Très grande, elle était vêtue comme en grand deuil son ajustement démontrait que ce n'était pas une bourgeoise mais une dame de haut rang. Elle croisa le regard d'Angélique dans un éclair aussi tranchant que celui d'une épée puis elle détourna les yeux ostensiblement, et se mit a regarder droit vers un vitrail avec une fixité voulue. Elle semblait affirmer qu'elle s'abstrayait des lieux ou elle se trouvait, qu'elle rejetait tout ce qui l'entourait. Le clair-obscur de la basilique accentuât ses traits anguleux, son teint crayeux. « On dirait une tête de mort... » pensa Angélique. Dans la figure livide a grande bouche traçait comme une blessure, accentuée par le fard rouge qu'on y avait écrasé à la diable pour un maquillage outré et précipité. Pour l'instant cette bouche aux coins tombants exprimait la plus profonde amertume. Ses mains, qui soutenaient un très gros livre de prières, tremblaient de telle sorte que l'encombrant volume paraissait sans cesse sur le point de basculer.

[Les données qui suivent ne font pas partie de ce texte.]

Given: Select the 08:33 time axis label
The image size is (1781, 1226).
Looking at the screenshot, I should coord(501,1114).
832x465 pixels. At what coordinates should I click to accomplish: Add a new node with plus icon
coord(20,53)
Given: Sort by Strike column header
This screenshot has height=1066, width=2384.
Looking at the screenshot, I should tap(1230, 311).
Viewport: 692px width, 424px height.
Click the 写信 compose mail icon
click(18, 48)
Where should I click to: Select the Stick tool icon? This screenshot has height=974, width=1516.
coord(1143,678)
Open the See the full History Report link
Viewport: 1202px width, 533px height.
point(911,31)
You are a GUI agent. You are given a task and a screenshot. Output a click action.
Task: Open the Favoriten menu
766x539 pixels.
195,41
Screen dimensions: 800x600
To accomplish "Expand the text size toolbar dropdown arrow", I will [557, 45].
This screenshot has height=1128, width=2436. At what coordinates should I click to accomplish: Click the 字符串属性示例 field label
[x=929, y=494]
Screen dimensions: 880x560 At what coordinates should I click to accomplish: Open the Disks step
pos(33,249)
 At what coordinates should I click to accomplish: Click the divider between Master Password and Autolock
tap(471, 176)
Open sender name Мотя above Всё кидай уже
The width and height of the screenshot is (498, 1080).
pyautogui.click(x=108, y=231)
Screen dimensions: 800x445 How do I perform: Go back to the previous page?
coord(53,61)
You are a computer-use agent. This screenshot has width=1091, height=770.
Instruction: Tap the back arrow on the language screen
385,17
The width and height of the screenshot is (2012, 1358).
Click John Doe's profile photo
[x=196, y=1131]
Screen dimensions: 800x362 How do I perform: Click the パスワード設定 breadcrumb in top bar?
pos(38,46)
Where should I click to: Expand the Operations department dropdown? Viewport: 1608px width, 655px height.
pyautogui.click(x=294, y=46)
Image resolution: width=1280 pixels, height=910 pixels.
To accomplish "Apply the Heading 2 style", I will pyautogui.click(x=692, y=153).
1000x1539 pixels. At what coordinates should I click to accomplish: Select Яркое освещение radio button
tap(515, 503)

Angélique ne douta pas un instant d'avoir aperçu en elle, contrainte d'assister pour son expiation au triomphe de ceux qu'elle avait voulu envoyer par le fond, la belliqueuse Sabine de Castel-Morgeat.

Chapitre 13

Une à une, Angélique retirait les épingles qui fixaient son plastron de perles au corsage de sa robe bleue, et, au fur et à mesure, elle les posait dans une coupe d'onyx ; un miroir, au cadre de bois doré, reflétait sa blondeur trouble, son visage qui paraissait épanoui comme une fleur d'aurore et où ses prunelles vertes rivalisaient d'éclat avec les brillants des gros cabochons qui se balançaient aux lobes de ses oreilles. À chaque mouvement, les diamants s'éteignaient et s'allumaient lançant leurs feux comme une lumière lointaine traversant un brouillard.

Pourquoi le miroir lui renvoyait-il une image si peu nette bien qu'éblouissante ? C'était sans doute à cause de la buée d'eau chaude qui s'élevait du bain préparé pour elle dans une cuve de bois. Elle voulut essuyer la surface du miroir, mais cela ne changeait rien.

Angélique en déduisit qu'elle était aussi un peu ivre. Mais, à vrai dire, beaucoup plus de l'excès de fatigue et de tumulte que des boissons absorbées.